Они все ехали и ехали, мимо лугов, заросших одуванчиками и чистотелом, мимо полей,
Наконец она задремала, и Маккейди остановил экипаж, чтобы немного передохнуть. На руках он отнес ее в придорожный трактир. Им отвели комнату наверху. Он боялся оставить ее одну, а потому пристроился на стуле у камина, где теплился скудный торфяной огонь. Джессалин, одетая, лежала на низенькой кровати. Снизу из пивной доносились крики и пьяный смех. Джессалин не спала. Она лежала молча, не шевелясь, и смотрела в темноту. Маккейди кожей чувствовал эти огромные глаза – глаза затравленного зверька.

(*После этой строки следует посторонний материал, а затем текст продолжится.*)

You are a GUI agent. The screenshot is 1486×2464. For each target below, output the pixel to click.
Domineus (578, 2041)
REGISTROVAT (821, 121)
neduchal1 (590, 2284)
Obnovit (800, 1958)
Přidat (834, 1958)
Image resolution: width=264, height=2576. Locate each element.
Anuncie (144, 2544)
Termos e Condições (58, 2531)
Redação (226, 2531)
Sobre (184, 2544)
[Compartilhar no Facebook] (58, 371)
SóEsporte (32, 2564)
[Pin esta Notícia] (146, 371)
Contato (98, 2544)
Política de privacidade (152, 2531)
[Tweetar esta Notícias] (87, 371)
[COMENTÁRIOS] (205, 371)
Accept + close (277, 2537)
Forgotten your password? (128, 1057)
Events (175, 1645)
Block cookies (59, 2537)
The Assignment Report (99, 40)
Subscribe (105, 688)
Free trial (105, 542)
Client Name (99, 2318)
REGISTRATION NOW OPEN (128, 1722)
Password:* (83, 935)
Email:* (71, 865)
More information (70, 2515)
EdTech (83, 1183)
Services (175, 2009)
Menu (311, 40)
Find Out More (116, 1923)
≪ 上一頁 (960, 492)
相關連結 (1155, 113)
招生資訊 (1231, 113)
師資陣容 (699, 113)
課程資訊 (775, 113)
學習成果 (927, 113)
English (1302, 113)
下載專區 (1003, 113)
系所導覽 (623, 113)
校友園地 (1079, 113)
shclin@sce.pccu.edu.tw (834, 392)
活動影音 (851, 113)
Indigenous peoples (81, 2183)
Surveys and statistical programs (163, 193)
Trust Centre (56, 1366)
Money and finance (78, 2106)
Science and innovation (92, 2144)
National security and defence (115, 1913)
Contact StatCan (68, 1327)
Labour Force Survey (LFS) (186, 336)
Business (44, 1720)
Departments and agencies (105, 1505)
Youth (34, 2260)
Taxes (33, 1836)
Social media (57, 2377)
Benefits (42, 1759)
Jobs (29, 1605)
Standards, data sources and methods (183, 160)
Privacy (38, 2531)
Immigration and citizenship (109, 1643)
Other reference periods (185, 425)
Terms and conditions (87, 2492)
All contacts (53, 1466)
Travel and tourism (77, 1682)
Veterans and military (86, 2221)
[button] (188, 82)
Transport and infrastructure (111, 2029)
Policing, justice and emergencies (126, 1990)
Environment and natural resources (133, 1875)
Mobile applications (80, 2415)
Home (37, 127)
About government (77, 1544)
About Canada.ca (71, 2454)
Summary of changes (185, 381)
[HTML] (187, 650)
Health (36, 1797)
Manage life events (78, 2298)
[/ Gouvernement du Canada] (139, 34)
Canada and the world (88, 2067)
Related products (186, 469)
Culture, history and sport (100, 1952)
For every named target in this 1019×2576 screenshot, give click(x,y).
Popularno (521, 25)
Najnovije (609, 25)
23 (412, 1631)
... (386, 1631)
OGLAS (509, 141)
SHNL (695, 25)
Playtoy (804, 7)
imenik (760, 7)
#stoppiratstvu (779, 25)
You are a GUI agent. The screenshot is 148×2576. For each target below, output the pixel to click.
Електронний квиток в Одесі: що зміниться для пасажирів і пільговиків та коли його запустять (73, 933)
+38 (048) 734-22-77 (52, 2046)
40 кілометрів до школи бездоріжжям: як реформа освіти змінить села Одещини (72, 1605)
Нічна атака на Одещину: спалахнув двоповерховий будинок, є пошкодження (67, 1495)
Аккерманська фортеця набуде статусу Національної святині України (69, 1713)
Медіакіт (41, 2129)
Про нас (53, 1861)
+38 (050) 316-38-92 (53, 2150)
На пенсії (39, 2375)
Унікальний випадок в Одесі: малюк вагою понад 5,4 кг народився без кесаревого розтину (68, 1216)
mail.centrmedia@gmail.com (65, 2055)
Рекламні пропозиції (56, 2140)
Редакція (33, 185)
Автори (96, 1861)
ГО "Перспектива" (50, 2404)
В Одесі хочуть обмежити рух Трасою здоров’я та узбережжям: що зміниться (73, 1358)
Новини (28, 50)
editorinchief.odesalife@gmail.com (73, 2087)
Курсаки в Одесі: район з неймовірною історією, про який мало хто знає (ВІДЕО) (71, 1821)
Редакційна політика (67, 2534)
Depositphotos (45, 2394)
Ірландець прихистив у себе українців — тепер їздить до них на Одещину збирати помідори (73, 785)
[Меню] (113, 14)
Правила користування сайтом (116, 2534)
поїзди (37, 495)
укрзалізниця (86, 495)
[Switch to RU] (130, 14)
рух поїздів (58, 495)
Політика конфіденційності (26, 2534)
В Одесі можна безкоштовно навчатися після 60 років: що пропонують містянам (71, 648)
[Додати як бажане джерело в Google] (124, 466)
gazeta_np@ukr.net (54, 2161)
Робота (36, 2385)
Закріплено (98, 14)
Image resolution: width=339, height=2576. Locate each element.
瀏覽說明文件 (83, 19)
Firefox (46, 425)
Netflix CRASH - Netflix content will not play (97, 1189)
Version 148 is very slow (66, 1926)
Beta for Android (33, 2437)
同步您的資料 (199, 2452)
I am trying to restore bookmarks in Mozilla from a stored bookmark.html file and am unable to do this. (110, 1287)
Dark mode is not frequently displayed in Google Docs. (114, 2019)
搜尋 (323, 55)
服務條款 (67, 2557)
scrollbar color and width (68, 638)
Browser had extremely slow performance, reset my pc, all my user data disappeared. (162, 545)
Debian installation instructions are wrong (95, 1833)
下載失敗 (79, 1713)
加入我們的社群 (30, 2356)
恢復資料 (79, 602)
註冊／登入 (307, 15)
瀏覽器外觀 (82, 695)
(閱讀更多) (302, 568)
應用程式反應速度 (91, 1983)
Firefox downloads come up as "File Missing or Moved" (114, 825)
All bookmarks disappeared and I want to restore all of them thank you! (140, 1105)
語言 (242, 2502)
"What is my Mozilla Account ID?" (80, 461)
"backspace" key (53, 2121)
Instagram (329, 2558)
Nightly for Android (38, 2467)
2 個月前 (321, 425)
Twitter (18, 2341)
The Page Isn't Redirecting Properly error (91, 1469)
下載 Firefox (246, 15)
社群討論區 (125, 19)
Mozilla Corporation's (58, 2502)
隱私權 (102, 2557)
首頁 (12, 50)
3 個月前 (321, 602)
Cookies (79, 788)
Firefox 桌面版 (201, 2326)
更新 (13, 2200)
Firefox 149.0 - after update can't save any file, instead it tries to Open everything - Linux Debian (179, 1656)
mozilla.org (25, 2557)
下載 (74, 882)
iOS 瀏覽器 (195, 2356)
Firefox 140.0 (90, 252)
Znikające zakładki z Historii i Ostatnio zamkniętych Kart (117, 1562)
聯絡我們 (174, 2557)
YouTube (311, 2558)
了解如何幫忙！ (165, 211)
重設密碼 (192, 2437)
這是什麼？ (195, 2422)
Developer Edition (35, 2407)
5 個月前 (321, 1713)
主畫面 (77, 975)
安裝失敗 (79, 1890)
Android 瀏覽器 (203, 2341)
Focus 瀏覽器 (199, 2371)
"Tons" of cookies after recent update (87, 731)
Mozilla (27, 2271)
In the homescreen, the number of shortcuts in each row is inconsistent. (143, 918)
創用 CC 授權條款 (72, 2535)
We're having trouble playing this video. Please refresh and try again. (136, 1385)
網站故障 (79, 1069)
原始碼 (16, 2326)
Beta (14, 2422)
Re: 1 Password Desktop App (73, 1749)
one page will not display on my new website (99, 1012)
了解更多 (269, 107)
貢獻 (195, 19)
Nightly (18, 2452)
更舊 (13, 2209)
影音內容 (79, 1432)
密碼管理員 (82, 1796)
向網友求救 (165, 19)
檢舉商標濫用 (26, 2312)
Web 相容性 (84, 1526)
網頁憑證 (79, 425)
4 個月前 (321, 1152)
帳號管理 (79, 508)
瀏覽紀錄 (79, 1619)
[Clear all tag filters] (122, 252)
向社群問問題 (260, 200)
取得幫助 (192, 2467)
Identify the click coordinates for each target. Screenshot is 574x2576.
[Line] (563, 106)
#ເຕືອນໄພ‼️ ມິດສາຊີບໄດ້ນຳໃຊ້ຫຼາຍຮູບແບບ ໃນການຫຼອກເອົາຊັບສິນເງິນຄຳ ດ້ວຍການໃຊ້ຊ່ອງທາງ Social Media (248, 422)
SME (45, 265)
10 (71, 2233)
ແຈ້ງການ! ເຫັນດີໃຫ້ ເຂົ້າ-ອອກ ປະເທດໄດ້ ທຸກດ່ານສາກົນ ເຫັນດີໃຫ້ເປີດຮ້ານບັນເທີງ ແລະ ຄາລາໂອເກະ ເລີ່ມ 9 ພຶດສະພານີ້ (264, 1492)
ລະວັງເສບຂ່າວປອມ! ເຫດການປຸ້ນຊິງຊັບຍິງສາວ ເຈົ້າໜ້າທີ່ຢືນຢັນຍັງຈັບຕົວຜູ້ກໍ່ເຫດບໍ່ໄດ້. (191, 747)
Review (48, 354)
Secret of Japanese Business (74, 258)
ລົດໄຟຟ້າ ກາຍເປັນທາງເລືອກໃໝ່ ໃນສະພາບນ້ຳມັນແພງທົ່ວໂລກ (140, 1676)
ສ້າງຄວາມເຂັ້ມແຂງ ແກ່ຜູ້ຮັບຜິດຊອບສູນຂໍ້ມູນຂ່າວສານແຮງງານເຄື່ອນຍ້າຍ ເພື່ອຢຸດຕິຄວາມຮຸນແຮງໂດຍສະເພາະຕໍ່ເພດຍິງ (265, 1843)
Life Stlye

Наконец они добрались в Грет на Грин. Маккейди хорошо заплатил наемному свидетелю, чтобы тот не обратил внимания, как новобрачная ответит на один из важнейших вопросов – по доброй ли воле она вступает в брак. Однако предосторожность оказалась излишней. Джессалин ответила кратко и тихо, но совершенно однозначно: «Да». Только тут Маккейди сообразил, что забыл запастись кольцами. Пришлось надеть на тоненький палец его собственный перстень с печатью Сирхэев. Джессалин, чтобы он не упал на пол, сжала пальцы в кулачок.
– Да не нарушит человек те узы, которыми соединяет Бог, – заключил церемонию священник.
Отныне Джессалин принадлежит Маккейди.
Конечно, прибежище для первой брачной ночи могло бы быть поуютнее. Всю обстановку жалкой гостиничной комнатушки составляли кровать под выцветшим балдахином, небольшой комод и линялый турецкий ковер. Единственным жизнерадостным пятном были веселенькие розовые драпировки.
Едва переступив порог, Джессалин подошла к окну и уставилась на улицу, повернувшись к Маккейди спиной. Вряд ли там было что-то заслуживающее внимания – день выдался темным и мрачным.
Городок Гретна Грин был знаменит не только тем, что там легко можно было заключить тайный брак. Имелись и другие достопримечательности – несколько каменных особняков, небольшая еловая роща да узенький деревянный мост через реку.
Маккейди наконец раздул упорно не желавший разгораться огонь и зажег свечи в кованых подсвечниках. На камине стояли грубые фаянсовые фигурки – пастух и пастушка, и Маккейди долго смотрел на них, словно спрашивая совета, как уложить, в постель собственную жену, если она упорно не желает туда укладываться.
Наконец он тоже подошел к окну и встал близко-близко, но не коснулся ее. Глядя на склоненную голову Джессалин, он испытывал почти непреодолимое желание поцеловать ее затылок, казавшийся особенно бледным рядом с огненно-рыжими волосами. И от этого пришлось воздержаться. Перебрав в уме несколько наскоро придуманных фраз, он остановился на самой прямолинейной. Но чуть он собрался произнести ее вслух, как вдруг оказалось, что почему-то голосовые связки упрямо отказываются подчиняться.